Middle Eastern meat distributor Al Mawashi has been cleared to leave East London with a huge shipment of live sheep.
A huge shipment of live sheep is now cleared to depart a feedlot in the Eastern Cape, be loaded onto a waiting ship in East London, and then likely to be transported to the Middle East for slaughter.
That, says exporting company Al Mawashi, will be to the considerable economic benefit of that province, and eventually more of the country as it builds a pipeline of live animals to Kuwait and beyond.
But the farmers and meat industry that are now so enthusiastic about the prospect of a new market will come to regret it, one animal-rights advocacy group warns – and will eventually feel it in their pockets.
In June the National Council of SPCAs (NSPCA) obtained an interim interdict preventing Al Mawashi from loading the ship Al Messilah, leaving both the immediate shipment and the future of such deals in limbo.

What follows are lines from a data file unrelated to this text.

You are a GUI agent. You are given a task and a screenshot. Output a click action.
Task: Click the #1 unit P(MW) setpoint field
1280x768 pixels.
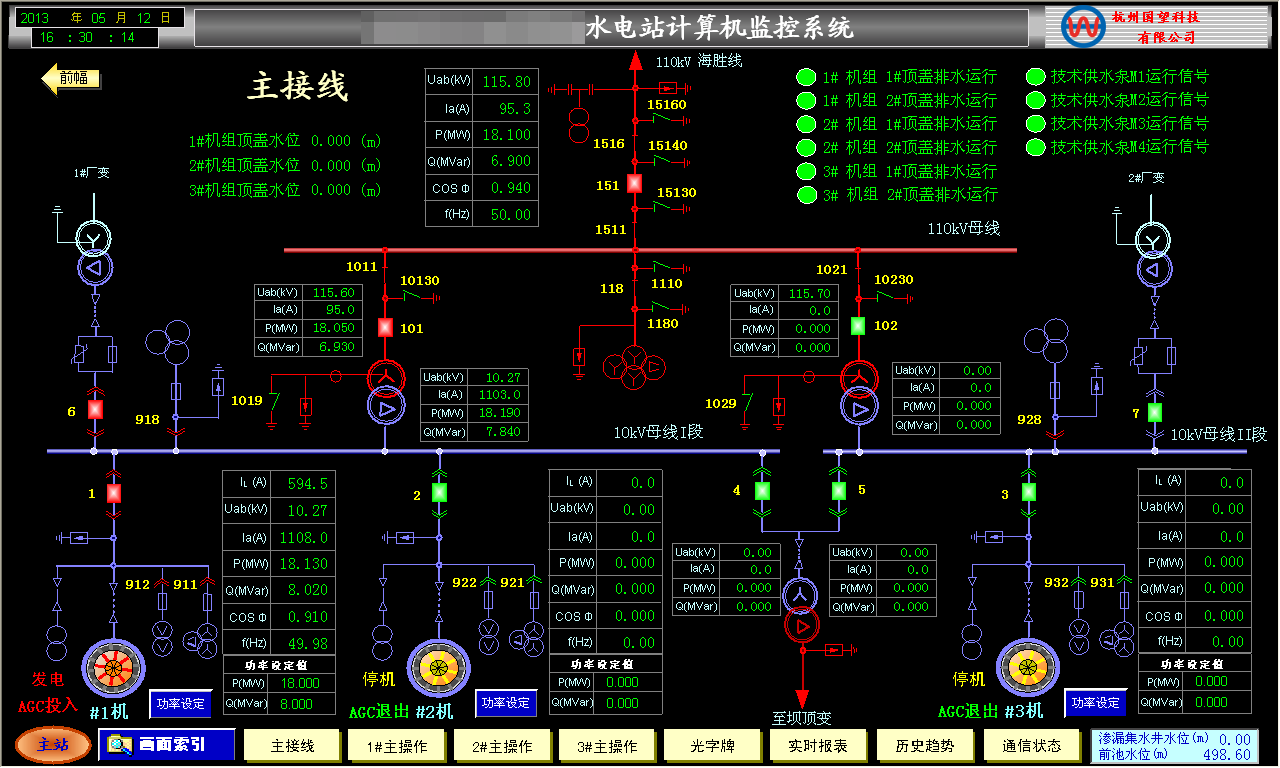pyautogui.click(x=301, y=683)
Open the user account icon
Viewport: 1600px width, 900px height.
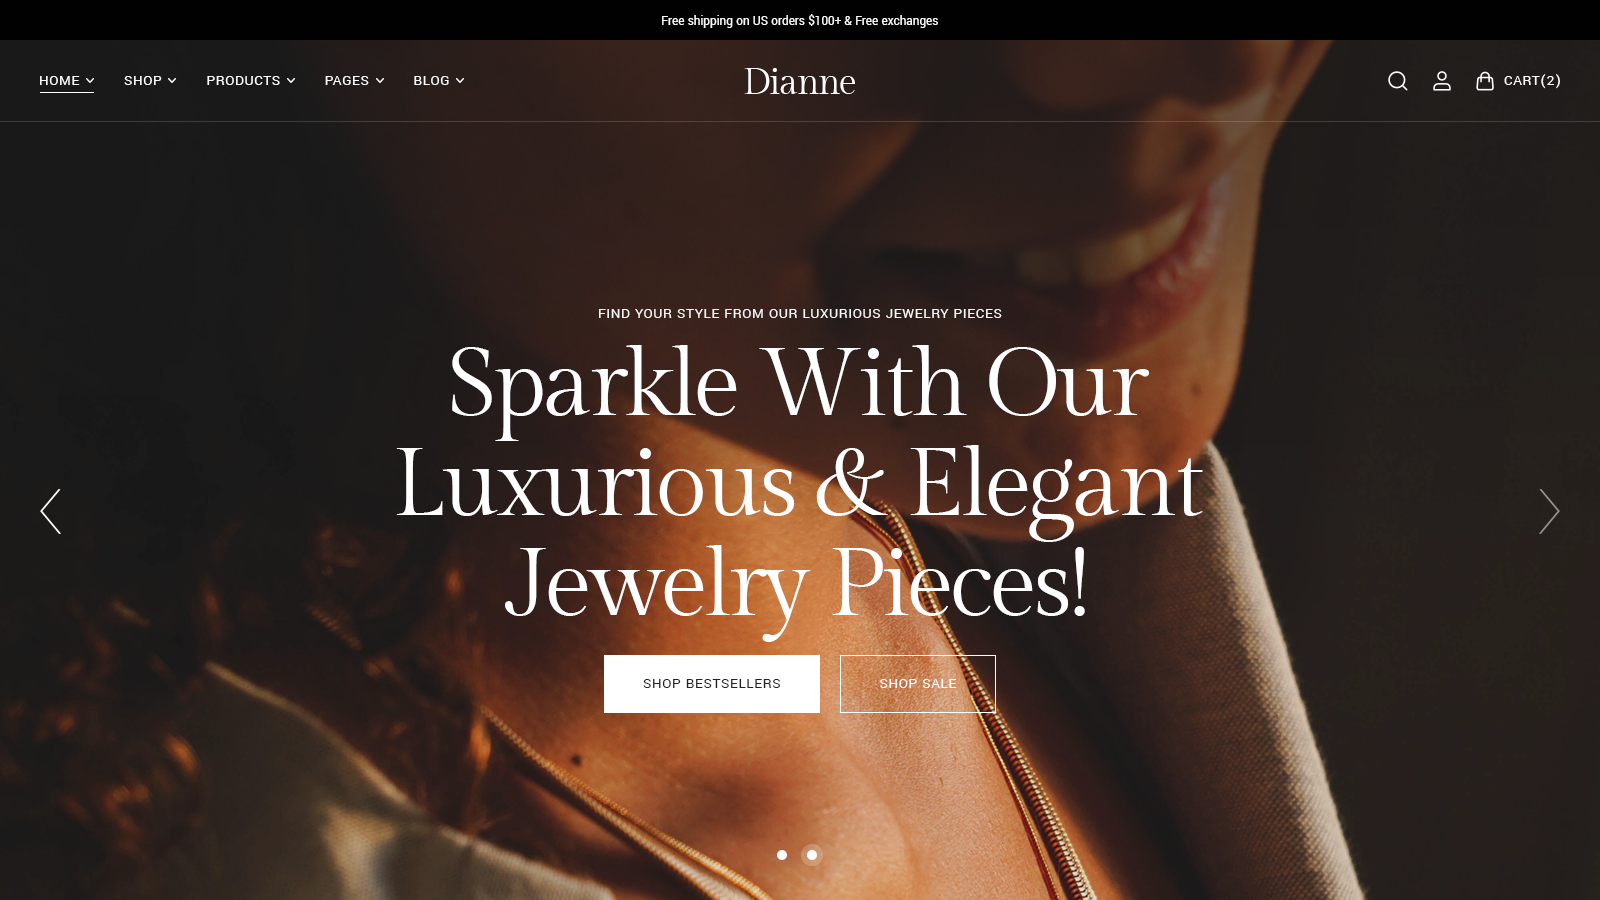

However, the high court in Grahamstown has now ordered that 56,000 sheep waiting in a feedlot in Berlin, in the Eastern Cape, may be on their way. The department of agriculture, the court said, must monitor the initial transportation of the animals, and ensure that they will be treated in accordance with prescripts for the transport of animals by sea. If that is the case, their export may be cleared.
Al Mawashi welcomed the ruling with a statement referring to future procurement, and said it intends “to award further off-take agreements to expand our footprint deeper into South Africa.”
In July the Red Meat Producers Organisation (RPO), which had until then been sceptical about large-scale live export of animals, came out in support of the Al Mawashi shipment. Opening up trade to the Middle East could significantly benefit local farmers, it said, and it was satisfied that the welfare of the sheep would be adequately safeguarded.
But lobbying and advocacy groups have warned that farmers are making a mistake that will cost them early in the end.
“We’re not insensitive to the point that the Eastern Cape desperately needs investment,” Tony Gerrans, executive director of Humane Society International Africa (HSI-Africa) told Business Insider South Africa. But “we don’t understand why commercial interests, meat interests, would pursue this.”
Like the NSPCA, HSI-Africa believes it is inherently, and unavoidably, inhumane to ship live animals en mass by sea, on journeys of several weeks. Eventually, says Gerrans, that is going to bite the red meat industry.
“We would like to see industry accept that public sentiment is ultimately not going to accept this trade, even if it has some short-term benefits,” he said.
HSI-Africa predicts that farmers will become reliant on the live trade to the Middle East, then see it evaporate, one way or the other, be it due to regulatory constraints or because the likes of Al Mawashi find a better buying ground elsewhere in the world.
At that point it foresees a commercial crunch, with no way to deal with the sudden oversupply of meat
Meanwhile, animal rights groups “just haven’t seen coherent argument yet” why sheep can not be slaughtered in SA, then shipped as frozen carcasses, says Gerrans.
The high court has promised the reasons for its ruling by mid-September at the latest. It is not clear whether the Al Messilah will be able to depart by then.